The alliance in the struggle against apartheid is broadening. Congress realises that not all people who are opposed to apartheid accept the Freedom Charter. But if for instance, the Liberal Party, the Labour Party, or the Black Sash Movement do not yet accept all demands of the Charter, they may nevertheless stand with us on many questions.

An important step in the direction of broadening the basis of a united front against apartheid was taken at the recent All-In African Conference at Bloemfontein. This Conference which was called to discuss the Tomlinson Report, after full discussion, held in a calm and objective atmosphere, unanimously rejected the Tomlinson Report and the policy of apartheid. It further called for a multi-racial Conference and concluded its three-day session by making the following stirring call to the country:

"This Conference is convinced that the present policy of apartheid constitutes a serious threat to race relations in the country. Therefore, in the interests of all the people and the future of the country, this Conference calls upon all national organisations to mobilise all people, irrespective of race, colour or creed, to form a united front against apartheid."

It is heartening to note that some of the newspapers in the country welcome the proposal for the calling of a multi-racial Conference to consider an acceptable solution to the country`s problems.

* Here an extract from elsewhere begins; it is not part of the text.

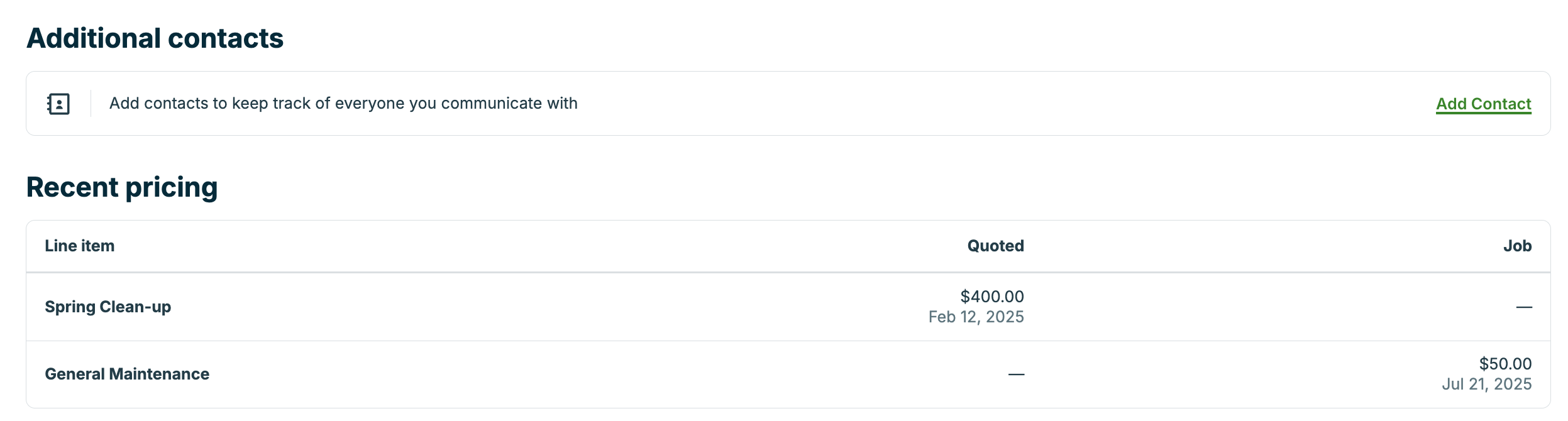1568x421 pixels.
Task: Select the Spring Clean-up row
Action: click(x=629, y=306)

Most of these newspapers have hitherto tacitly or expressly supported reactionary policies. Their attitude is an indication that the idea of a united front is gaining ground.

Thus we see two powerful forces crystallising out in the country - the one represented by the Congress movement and its allies, and the other by the Nationalist Party. As far as the Nationalist Party is concerned, any serious analysis will reveal that it has reached its high-water mark. There is no possibility of the Nationalists growing stronger than they are at present. They have played all

their cards, but one - namely, the Republican issue, which itself appears unlikely to arouse any greater enthusiasm for the Nationalists than exists today. Already there are signs that the edge of the Nationalist blitzkrieg is blunted in the face of the determined and growing resistance of the people.

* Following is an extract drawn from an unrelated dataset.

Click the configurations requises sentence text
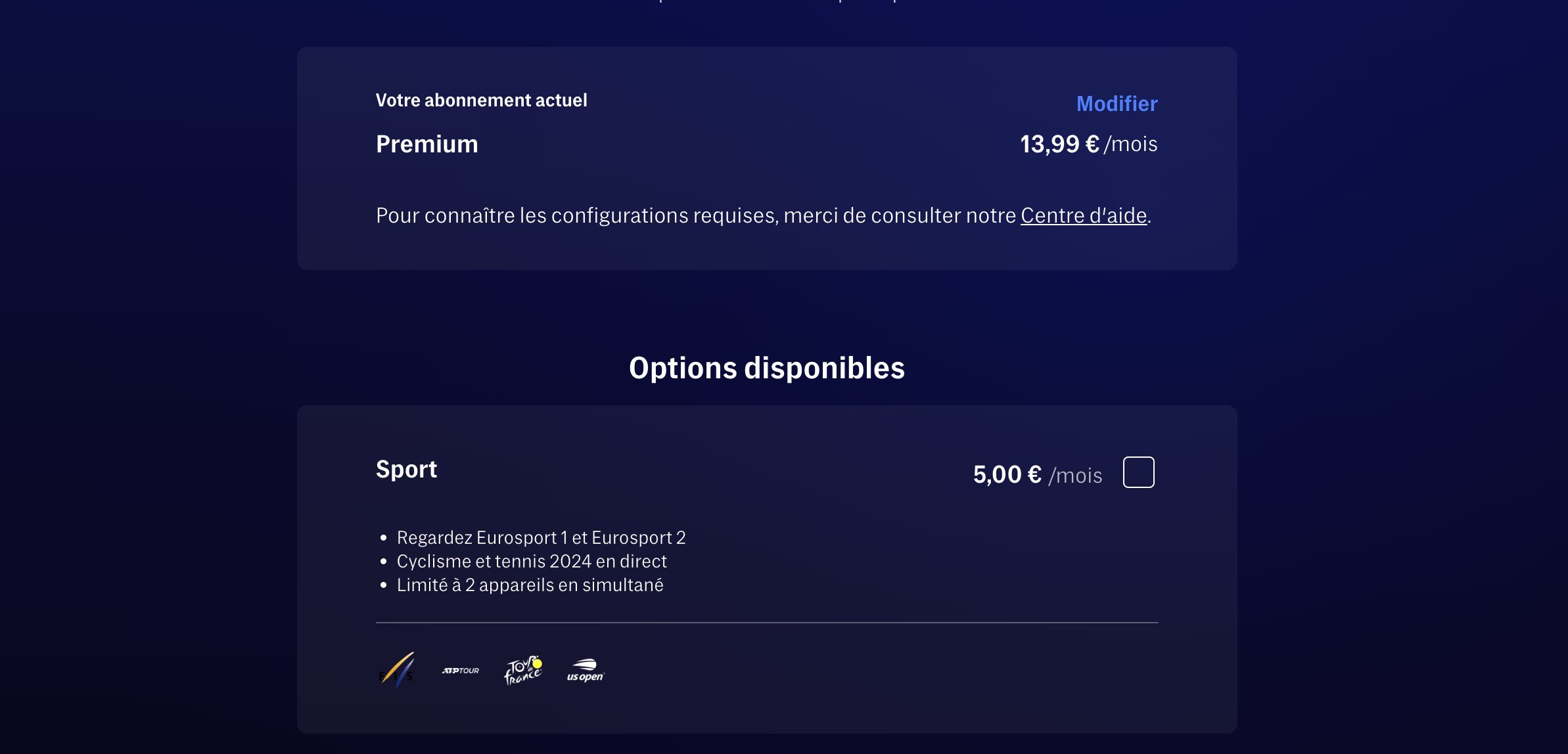 [764, 215]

On the other hand, the liberatory movement does not only derive strength from the knowledge that the colonial peoples everywhere are achieving their independence, and that a larger part of the world is hostile to racialism and White domination, but even more than that, they derive strength from the fact that their forces are growing, the resentment against oppression is becoming greater every day and in particular, the Europeans of the country are gradually beginning to see that South Africa has no choice but to follow the road to a multi-racial society free from sectional domination and on the basis of the Charter of Human Rights.

The coming year will be decisive in the struggle against the Nationalists. Even the United Party will have to make up its mind. It will be faced with the question of joining with the Nationalists completely and sharing the fate which will face all racialists, or joining with the larger family of the democratic forces against apartheid.